» **TASK**:
Please find every line in the records below that contains the word "label", and copy it.

(Stored data entries)
§
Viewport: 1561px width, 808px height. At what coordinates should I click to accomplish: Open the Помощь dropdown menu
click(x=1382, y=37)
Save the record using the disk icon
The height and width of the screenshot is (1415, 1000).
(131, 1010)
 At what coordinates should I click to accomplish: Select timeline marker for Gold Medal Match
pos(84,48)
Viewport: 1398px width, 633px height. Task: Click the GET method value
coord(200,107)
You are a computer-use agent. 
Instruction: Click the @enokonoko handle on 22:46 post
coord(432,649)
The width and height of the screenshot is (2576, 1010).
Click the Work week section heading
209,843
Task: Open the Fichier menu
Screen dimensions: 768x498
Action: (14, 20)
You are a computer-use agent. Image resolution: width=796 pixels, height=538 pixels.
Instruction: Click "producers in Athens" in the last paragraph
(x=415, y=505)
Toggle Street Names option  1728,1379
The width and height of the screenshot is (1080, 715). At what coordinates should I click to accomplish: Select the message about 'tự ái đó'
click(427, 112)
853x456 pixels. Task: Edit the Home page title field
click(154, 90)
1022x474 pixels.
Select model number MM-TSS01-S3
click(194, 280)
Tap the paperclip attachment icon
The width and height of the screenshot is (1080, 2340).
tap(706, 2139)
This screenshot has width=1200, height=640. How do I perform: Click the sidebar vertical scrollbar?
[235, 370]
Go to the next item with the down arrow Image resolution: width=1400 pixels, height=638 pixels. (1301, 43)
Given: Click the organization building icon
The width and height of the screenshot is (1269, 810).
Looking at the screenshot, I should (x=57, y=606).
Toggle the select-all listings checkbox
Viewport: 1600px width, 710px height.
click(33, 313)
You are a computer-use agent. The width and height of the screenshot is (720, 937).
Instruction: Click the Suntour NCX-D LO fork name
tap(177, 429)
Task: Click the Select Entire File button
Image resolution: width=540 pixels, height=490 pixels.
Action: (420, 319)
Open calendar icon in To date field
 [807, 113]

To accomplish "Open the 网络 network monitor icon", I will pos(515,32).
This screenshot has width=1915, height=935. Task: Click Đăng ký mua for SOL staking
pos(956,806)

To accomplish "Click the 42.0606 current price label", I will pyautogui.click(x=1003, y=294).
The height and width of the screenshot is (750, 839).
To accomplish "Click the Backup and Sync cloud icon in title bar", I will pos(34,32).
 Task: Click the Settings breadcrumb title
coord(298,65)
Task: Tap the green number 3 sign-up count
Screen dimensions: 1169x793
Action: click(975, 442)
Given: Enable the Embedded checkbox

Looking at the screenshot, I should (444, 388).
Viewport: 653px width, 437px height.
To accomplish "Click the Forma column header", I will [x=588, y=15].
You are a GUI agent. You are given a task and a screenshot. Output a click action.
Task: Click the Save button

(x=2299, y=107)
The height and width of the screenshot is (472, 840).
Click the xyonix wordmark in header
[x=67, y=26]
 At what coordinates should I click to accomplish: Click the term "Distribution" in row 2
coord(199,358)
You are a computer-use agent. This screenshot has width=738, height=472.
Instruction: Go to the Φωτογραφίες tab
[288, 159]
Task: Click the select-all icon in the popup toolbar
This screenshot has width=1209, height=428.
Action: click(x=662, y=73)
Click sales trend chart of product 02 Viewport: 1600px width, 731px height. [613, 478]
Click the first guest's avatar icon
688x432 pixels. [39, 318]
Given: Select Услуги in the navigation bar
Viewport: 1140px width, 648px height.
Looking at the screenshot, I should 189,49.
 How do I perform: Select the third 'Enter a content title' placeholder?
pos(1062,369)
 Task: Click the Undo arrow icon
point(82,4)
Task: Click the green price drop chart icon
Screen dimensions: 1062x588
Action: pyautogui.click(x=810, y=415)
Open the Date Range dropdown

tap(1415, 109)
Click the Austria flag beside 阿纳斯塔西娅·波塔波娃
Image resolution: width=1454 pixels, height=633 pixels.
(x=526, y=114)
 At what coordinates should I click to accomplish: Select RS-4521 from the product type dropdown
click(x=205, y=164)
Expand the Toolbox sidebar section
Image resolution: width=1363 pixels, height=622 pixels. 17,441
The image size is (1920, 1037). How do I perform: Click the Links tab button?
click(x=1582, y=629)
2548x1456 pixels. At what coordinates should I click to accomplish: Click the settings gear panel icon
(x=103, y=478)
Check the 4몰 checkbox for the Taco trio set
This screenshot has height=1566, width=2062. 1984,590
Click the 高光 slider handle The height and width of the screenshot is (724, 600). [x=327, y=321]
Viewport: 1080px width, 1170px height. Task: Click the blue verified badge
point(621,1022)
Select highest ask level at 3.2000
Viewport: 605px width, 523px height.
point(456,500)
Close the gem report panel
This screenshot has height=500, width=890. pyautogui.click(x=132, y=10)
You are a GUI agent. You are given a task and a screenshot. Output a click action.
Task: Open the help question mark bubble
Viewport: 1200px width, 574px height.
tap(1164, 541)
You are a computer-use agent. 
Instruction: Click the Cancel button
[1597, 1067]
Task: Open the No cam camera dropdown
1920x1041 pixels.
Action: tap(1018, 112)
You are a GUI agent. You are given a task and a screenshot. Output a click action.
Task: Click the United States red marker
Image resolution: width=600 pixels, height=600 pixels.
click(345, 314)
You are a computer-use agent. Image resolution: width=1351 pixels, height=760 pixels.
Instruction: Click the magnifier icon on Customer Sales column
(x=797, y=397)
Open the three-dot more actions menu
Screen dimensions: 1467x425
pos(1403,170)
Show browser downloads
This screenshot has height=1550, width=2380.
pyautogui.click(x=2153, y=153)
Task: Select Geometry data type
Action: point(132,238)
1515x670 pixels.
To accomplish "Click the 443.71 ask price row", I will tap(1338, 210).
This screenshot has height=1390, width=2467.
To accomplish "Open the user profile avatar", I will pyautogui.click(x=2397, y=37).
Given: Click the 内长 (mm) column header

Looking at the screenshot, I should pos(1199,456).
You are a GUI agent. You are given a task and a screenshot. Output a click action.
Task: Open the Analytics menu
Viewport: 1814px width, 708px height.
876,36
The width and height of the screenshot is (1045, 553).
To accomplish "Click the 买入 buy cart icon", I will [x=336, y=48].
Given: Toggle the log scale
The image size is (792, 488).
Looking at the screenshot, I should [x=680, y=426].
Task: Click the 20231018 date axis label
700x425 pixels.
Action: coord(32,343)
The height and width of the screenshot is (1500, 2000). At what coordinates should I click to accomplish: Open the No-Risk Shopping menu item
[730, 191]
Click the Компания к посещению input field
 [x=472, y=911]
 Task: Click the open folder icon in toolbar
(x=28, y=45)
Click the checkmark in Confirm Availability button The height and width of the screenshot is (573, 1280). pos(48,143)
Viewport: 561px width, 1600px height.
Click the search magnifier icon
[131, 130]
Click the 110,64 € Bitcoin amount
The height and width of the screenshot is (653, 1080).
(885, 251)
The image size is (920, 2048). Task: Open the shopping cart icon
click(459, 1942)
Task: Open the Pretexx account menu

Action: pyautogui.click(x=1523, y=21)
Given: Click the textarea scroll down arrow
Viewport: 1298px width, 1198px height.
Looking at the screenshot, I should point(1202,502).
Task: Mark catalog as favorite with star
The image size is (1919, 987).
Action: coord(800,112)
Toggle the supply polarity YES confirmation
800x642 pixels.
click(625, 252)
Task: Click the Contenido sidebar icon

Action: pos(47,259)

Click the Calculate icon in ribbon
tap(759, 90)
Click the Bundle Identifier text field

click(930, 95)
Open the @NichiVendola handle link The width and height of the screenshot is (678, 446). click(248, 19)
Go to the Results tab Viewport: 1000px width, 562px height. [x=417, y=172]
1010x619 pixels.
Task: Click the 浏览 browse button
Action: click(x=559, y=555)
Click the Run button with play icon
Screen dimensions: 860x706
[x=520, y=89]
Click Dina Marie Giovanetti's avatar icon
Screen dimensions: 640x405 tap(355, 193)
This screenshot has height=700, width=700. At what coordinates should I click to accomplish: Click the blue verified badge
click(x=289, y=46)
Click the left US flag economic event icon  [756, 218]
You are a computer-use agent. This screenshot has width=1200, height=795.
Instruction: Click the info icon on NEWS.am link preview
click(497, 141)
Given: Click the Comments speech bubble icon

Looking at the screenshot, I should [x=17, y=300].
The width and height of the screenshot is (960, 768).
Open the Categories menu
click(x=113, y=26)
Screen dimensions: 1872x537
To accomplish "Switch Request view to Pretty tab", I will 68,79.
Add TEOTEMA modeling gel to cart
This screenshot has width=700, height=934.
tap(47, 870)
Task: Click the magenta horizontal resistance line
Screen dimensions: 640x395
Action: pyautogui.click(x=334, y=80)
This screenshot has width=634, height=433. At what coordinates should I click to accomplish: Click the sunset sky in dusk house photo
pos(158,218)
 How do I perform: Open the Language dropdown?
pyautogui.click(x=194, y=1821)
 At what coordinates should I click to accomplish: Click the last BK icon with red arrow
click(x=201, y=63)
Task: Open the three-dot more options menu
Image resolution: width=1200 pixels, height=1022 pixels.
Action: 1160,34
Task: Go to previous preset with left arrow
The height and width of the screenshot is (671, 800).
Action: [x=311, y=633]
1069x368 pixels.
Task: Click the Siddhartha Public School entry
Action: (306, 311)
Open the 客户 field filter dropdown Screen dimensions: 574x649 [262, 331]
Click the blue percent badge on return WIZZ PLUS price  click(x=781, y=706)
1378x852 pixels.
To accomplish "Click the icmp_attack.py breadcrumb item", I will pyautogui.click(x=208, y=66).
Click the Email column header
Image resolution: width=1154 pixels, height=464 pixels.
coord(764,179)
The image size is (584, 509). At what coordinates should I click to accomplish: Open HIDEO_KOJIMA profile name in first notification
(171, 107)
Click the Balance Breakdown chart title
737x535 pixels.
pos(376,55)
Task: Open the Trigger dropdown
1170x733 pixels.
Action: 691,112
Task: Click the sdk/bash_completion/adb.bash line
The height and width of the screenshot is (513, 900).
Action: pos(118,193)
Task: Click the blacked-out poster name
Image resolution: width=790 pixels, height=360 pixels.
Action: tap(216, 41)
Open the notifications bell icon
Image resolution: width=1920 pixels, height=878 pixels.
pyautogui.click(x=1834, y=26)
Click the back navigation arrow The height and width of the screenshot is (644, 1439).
§
» **OUTPUT**:
To accomplish "Click the 42.0606 current price label", I will pyautogui.click(x=1003, y=294).
Task: Click the 20231018 date axis label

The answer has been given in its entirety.